Here she is showing off the petticoat underneath. (Check out that pinkie action there)

I loved this dress. I also wore it to my older half sister’s wedding that same summer. I think it was 1984.

She also painted this oil portrait of me while she was sitting at the table. …and she made the dress in the portrait as well. She made the dress when she was 16, probably at the table, and she added the lace and pearls the year I wore it. The fabric showed a little age and the lace helped cover that up some. I believe I was 15 so it had to be around 1989. I still have this dress too. I hope it survives long enough for Ruthie to wear it one day.

Finally though, the art she is most passionate about is her woodcarving, which she has done for nearly 23 years now. She is a master at this. She travels around the country teaching this skill and has even written a book that is in it’s second printing on the topic (go mom!).

This is a picture of Dahl Brian, one of her first amazing pieces that she gave me a few years ago. I have many of her carvings, but this one she did back when I still lived at home. Dahl Brian was carved from a Cypress Knee. This was a very special piece for her, inspired by a dear friend that taught her most of what she knows about carving. It was named after him. The photo unfortunately does not quite do it justice. There is so much detail when you get up close and personal with it.

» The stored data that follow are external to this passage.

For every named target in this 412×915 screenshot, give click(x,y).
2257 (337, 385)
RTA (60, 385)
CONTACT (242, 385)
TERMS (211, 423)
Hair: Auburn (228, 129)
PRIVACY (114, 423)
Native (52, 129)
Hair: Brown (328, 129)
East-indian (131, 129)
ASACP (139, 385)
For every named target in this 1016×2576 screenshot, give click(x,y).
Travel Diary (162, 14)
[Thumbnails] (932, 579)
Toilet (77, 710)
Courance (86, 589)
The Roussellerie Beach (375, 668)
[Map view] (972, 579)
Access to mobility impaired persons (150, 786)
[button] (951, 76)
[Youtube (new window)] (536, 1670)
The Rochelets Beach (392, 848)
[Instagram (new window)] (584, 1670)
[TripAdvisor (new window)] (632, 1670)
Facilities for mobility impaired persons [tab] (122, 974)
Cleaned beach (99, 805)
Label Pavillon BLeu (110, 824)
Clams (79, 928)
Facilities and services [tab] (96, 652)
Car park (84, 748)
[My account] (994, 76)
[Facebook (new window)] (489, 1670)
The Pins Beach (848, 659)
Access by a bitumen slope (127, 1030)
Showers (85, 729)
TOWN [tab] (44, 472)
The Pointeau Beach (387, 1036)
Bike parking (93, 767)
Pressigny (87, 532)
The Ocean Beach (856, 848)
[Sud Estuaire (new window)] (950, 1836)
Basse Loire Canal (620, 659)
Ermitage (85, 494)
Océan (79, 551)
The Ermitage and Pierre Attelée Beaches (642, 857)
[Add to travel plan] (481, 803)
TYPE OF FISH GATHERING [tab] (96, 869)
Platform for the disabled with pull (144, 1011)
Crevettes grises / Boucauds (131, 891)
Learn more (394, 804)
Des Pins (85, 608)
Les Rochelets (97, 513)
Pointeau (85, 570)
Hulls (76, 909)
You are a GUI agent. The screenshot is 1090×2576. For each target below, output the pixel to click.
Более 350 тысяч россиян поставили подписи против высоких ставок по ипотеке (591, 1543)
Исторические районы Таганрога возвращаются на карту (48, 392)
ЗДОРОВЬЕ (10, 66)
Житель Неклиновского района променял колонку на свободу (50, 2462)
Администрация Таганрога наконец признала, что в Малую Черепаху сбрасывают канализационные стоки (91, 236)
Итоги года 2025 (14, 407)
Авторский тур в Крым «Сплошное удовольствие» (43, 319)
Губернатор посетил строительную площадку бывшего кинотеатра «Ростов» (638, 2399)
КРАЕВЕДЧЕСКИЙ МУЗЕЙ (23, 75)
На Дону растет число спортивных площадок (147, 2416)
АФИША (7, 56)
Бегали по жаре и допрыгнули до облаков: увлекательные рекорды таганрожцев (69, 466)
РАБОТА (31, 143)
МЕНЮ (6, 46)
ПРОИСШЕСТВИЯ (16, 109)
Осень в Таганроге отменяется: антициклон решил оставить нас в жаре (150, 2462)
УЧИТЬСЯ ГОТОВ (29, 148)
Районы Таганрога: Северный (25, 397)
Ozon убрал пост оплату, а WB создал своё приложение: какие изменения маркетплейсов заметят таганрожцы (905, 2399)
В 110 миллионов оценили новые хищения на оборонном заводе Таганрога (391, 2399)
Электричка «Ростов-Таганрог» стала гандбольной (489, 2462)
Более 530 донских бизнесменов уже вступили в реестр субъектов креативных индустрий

The table lived a very creative life while in my mama’s possession. She has probably spent more time there than my grandmother and me put together so far. Mama and I have not always seen eye to eye, we are two very different women, but one of the things that she taught me and fought for me to understand through all of her art and literally with her life and words, was this. It is OK to color outside of the lines. You have to be true to who God made you to be, not who every one else wants you to be. This one thing has stuck and I think only recently has really started to sink in probably more than she meant for it too. Now, as I teach my own daughter, and eventually my other children here, I ache to make sure that it sinks into them as well, and pray that I have the ability to recognize it when it happens.